"In Memory of Elizabeth Reed" is a song by the American group the Allman Brothers Band. It first appeared on their second studio album, Idlewild South (1970), released on Capricorn Records. The song—a jazz-influenced instrumental—was written by guitarist Dickey Betts, among his first songwriting credits for the group. Betts named the song after a headstone he saw in Rose Hill Cemetery in the band's hometown of Macon, Georgia. Multiple versions of the song have been recorded, with the version performed on the group's 1971 live album At Fillmore East generally considered the definitive rendition.
"In Memory of Elizabeth Reed" was inspired by a woman Betts was involved with in the group's hometown of Macon, Georgia. She was the girlfriend of musician Boz Scaggs, with Betts later saying she "was Hispanic and somewhat dark and mysterious—and she really used it to her advantage and played it to the hilt." To cloak her identity, the song is named after a headstone Betts saw at the Rose Hill Cemetery, where band members often ventured in their early days to relax and write songs.

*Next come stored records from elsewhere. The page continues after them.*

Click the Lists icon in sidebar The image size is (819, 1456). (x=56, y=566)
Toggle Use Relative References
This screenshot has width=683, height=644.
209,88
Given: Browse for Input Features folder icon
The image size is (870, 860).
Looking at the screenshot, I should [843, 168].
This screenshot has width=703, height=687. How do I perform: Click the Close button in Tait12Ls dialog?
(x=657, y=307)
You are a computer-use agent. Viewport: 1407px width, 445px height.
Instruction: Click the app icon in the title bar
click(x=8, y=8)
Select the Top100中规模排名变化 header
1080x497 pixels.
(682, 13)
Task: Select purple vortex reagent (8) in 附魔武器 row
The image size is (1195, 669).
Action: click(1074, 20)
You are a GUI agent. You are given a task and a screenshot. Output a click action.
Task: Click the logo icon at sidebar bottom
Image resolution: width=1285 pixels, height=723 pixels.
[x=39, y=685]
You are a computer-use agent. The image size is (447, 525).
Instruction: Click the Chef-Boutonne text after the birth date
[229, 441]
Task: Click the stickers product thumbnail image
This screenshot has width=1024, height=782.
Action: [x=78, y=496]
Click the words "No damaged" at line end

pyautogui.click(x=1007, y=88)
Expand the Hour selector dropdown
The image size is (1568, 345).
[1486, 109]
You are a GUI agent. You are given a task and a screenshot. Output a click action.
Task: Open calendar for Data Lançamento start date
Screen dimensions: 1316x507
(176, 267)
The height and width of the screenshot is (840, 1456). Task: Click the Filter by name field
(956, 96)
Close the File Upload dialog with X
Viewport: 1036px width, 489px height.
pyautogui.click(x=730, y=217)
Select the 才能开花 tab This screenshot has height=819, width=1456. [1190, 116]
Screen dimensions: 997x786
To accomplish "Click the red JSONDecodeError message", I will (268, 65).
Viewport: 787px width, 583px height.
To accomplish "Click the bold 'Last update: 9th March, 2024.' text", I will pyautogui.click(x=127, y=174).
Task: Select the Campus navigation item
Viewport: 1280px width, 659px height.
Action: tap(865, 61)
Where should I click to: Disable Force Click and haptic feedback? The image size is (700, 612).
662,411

Elizabeth Jones Reed was a young Southern belle when she attended Wesleyan College in Macon, Georgia. She married Confederate Army Captain Briggs Hopson Napier on April 26, 1865 and had 12 children but three died before reaching adulthood. They were farmers, Briggs Napier served for a period as the Editor for the Monroe County Newspaper, and they ran and operated a local pub in Macon in the early 1900s. Elizabeth Reed’s grave in Rose Hill Cemetery is located not far from the graves of Allman Brothers Band members Berry Oakley and Duane Allman.